Now currently the GTX970 which is my first card into the enthusiast/highish end card which can run any game i throw at near maxed settings at 1080p.


----------



## john_ (Sep 30, 2016)

I will have to say an Albatron 7600GT. Bought at 199 euros when other models where selling at 220-240 and up, because they where considered better overclockers and stuff, that Albatron ended up being a little gem. While the GPU wasn't clocking much higher, the DDR3 memories where jumping from 1400 to 1740MHz. I loved that card.


----------



## P4-630 (Sep 30, 2016)

I loved the ATi X1950 Pro back in the days, amazingly low temperatures and very quiet! (upgraded from a X1600 Pro.)

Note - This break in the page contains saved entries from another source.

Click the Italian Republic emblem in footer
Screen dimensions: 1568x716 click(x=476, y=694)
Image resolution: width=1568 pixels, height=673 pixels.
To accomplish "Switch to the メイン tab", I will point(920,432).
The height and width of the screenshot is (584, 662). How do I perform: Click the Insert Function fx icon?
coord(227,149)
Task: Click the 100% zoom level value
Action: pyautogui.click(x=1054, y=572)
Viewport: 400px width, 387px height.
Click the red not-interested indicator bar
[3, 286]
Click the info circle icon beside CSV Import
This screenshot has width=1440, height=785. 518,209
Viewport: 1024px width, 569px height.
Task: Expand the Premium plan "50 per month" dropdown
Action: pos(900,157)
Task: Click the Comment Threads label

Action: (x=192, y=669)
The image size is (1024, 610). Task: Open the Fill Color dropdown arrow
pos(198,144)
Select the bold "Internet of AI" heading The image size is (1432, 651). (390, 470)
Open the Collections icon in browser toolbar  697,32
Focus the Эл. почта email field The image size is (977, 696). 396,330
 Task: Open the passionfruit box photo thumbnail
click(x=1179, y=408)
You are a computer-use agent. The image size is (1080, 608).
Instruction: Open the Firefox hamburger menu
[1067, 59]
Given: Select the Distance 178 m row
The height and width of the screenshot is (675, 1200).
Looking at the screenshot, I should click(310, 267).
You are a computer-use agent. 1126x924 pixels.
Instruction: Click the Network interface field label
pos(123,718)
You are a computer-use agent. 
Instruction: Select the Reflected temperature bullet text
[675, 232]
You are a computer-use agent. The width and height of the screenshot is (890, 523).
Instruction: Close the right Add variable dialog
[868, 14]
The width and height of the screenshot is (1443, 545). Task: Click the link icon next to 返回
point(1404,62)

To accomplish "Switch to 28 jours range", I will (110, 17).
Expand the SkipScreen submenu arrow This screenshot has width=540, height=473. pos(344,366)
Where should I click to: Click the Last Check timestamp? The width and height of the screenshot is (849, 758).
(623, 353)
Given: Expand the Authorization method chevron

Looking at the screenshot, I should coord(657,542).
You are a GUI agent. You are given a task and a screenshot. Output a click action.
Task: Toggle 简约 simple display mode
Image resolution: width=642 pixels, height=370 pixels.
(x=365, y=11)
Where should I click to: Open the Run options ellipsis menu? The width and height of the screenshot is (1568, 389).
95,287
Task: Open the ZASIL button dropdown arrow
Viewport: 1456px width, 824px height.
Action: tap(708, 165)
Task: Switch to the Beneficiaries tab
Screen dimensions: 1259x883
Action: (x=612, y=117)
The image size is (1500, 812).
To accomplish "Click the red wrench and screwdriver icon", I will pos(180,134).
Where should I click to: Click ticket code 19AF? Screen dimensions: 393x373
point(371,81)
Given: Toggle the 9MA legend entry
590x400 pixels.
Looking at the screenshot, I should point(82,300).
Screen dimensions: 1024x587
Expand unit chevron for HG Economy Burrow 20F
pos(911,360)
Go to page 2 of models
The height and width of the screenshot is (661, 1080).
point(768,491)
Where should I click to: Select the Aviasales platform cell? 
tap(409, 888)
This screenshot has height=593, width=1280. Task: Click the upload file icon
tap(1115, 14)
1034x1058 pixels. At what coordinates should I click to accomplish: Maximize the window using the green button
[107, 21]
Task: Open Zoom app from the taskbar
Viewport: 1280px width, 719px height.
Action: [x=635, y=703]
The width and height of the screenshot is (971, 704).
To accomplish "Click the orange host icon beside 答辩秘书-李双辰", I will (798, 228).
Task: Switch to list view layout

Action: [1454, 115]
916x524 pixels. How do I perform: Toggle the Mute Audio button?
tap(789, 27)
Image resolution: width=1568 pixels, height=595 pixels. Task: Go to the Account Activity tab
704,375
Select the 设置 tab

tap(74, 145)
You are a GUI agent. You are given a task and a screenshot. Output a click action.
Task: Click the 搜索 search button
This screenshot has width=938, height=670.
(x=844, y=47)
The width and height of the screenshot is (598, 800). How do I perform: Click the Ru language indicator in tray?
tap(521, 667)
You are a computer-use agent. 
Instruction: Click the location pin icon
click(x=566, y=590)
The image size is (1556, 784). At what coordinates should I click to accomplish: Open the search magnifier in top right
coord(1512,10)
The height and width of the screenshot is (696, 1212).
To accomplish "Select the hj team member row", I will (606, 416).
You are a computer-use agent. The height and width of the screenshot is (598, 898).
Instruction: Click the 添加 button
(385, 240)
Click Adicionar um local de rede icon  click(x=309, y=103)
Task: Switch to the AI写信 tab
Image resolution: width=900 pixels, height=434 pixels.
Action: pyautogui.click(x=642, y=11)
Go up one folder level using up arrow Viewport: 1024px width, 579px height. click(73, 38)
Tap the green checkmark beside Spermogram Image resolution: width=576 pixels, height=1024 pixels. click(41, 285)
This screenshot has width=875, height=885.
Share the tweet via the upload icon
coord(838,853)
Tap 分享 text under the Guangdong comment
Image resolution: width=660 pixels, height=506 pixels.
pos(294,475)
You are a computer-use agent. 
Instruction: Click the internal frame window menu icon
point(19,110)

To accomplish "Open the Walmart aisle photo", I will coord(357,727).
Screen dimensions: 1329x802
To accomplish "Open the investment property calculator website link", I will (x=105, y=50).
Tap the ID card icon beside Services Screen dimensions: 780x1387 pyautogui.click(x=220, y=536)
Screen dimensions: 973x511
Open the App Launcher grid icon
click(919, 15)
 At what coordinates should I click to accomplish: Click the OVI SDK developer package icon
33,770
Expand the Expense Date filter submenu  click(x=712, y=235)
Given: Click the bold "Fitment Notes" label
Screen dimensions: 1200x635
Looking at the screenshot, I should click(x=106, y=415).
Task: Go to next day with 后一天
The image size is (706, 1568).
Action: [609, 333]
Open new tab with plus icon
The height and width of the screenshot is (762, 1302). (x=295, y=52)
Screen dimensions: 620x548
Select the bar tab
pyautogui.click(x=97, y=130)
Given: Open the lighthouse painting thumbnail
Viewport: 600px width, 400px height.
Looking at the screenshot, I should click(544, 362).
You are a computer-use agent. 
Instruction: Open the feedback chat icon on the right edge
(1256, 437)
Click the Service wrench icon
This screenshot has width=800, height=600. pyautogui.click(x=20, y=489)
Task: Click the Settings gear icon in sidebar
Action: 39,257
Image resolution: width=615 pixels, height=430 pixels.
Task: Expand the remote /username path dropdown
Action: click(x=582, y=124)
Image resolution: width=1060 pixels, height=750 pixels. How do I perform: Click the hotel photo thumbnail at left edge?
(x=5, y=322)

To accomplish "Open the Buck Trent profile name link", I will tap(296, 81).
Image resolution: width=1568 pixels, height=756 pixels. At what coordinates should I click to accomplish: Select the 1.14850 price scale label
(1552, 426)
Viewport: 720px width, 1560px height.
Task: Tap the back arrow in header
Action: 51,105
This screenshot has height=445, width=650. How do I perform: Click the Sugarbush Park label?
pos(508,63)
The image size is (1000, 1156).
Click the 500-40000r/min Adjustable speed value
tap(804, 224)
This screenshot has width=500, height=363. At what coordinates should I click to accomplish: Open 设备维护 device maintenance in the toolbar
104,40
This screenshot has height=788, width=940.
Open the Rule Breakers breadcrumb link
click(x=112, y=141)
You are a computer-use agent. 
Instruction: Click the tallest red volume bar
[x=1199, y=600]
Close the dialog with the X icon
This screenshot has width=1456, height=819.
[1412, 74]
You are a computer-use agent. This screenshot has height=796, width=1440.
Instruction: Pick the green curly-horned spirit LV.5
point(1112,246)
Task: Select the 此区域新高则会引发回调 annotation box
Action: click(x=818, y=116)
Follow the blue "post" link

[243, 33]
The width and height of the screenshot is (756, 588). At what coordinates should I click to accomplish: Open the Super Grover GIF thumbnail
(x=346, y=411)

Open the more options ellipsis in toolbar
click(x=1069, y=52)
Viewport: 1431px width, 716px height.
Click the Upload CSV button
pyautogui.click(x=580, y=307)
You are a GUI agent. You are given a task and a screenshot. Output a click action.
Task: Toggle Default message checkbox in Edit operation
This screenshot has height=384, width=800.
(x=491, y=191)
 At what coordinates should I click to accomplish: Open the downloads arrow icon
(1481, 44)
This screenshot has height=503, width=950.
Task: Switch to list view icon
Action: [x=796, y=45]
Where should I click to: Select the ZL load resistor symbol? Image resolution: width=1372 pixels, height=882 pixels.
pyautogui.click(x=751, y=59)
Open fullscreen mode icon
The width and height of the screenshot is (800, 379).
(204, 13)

After that a Gigabyte HD3870 with GDDR4, great overclocker!

After that a Gigabyte HD4870, great overclocker as well.

Now my top card ofcourse the MSI GTX1070 gaming X


----------



## BiggieShady (Sep 30, 2016)

64K said:


> I guess I would have to say the 8800 GT. That's what I put in my first gaming rig build in 2007 and the performance was very good in it's day.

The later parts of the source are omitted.